An image that has quickly become iconic. Seth Moniz and Kelly Slater, after the final. Photo:Brent Bielmann/WSL

You might remember in July 2018 when Parko announced his retirement at J-Bay in a carefully planned media launch. A few hours later whilst guest commentating in the booth, Slater immediately dropped his own end date announcement, stating that the end of 2019 would be his last lap. Except it wasn’t. 

Now after this Pipe win, he’s yet again dangled the carrot, throwing doubt even on his involvement at Sunset, due to start in just four days. The Australian leg and Kelly’s vaccination status, the elephant in the room, also hasn’t been addressed, if we discount the Australian Sports Minister, who said, “I reckon Kelly knows the rules. It doesn’t matter whether you’re a surfer, or a tennis player, a tourist, or anyone else, they apply to everyone.” 

Given the radio silence, “Kelly, are you vaccinated?” is one simple post-heat question that surf fans might have expected him to be asked. Especially since the answer could actually keep him from competing and essentially force his retirement. 

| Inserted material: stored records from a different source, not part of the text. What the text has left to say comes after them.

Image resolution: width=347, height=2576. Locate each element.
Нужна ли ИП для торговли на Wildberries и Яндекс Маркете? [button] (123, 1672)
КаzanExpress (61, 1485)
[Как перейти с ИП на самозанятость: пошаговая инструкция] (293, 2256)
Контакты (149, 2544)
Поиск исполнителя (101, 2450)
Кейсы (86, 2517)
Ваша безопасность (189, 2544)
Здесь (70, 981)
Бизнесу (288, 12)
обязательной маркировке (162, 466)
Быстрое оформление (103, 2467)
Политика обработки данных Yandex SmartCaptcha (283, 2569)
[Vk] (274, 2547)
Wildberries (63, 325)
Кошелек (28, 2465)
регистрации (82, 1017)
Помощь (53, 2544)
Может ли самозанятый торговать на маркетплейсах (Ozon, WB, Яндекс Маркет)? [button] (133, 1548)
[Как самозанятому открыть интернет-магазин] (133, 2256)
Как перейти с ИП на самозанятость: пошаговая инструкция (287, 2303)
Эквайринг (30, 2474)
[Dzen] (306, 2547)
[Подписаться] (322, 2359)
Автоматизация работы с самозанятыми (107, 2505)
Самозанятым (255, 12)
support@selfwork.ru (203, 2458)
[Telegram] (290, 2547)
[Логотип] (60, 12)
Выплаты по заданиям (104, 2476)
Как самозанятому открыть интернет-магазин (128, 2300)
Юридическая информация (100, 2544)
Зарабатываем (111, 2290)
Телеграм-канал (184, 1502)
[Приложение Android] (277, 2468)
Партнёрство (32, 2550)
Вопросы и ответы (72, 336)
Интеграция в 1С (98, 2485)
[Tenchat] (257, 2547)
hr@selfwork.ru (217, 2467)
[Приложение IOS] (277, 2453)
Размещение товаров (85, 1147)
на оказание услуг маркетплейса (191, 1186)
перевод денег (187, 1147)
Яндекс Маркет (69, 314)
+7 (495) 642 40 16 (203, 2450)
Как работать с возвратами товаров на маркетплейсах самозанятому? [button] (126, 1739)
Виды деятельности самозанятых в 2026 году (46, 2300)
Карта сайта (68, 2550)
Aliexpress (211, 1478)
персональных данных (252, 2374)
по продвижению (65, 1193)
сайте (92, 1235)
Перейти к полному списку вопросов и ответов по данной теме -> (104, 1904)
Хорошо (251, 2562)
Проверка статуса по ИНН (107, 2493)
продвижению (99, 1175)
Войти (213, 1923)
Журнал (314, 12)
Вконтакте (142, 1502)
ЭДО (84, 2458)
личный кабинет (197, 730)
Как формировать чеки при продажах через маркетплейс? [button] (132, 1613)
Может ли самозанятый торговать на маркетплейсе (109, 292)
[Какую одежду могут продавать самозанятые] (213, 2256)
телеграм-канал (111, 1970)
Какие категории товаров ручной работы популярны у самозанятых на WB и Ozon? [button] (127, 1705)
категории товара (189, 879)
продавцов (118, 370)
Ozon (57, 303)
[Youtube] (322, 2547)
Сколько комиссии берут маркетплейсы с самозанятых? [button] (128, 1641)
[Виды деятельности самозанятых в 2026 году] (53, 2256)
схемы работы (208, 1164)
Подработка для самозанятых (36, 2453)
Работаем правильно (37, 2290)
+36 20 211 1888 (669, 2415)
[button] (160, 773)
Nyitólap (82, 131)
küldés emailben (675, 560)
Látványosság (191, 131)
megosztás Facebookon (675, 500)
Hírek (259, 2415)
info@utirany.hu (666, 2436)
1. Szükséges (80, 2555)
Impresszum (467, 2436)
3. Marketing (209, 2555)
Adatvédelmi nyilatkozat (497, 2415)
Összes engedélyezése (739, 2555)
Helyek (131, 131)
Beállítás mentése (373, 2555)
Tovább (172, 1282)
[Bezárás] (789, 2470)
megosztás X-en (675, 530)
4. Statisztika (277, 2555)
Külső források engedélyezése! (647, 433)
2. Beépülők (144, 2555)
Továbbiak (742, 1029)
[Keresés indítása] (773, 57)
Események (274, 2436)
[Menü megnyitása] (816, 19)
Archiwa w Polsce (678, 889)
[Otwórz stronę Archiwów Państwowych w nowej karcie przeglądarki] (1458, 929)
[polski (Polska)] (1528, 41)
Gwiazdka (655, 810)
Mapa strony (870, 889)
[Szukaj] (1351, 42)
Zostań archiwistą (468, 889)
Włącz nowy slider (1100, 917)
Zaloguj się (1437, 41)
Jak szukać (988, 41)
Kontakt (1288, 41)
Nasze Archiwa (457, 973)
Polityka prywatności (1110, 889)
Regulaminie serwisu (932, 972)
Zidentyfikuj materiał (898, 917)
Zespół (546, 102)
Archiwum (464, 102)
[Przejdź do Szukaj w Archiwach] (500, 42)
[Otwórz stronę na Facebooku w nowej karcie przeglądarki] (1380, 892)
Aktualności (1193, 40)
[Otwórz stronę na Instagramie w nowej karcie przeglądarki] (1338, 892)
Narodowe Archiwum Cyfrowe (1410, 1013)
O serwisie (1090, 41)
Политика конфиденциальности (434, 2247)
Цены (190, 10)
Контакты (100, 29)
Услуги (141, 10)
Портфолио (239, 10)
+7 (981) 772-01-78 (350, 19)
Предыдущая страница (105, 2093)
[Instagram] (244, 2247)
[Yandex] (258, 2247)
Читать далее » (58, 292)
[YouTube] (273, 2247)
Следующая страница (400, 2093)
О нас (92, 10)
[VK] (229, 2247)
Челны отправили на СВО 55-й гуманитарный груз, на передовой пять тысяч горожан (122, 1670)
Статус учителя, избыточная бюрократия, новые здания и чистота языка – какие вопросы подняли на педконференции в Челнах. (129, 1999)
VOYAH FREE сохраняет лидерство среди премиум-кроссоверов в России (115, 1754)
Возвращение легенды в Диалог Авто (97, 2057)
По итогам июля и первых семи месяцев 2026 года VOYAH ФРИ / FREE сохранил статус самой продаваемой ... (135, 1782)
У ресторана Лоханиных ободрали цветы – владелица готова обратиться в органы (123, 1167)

But there again, it starts to get messy. Maybe it’s best to just stick to the numbers; they are clean, they are straight forward, and they don’t lie. For 30 years Kelly Slater has maintained a level of excellence at Pipeline that defies logic, age, and human endeavor. Kelly called this victory his best yet and he’d know. Surely, the number “one” is the fitting end to that beautiful mathematical sequence.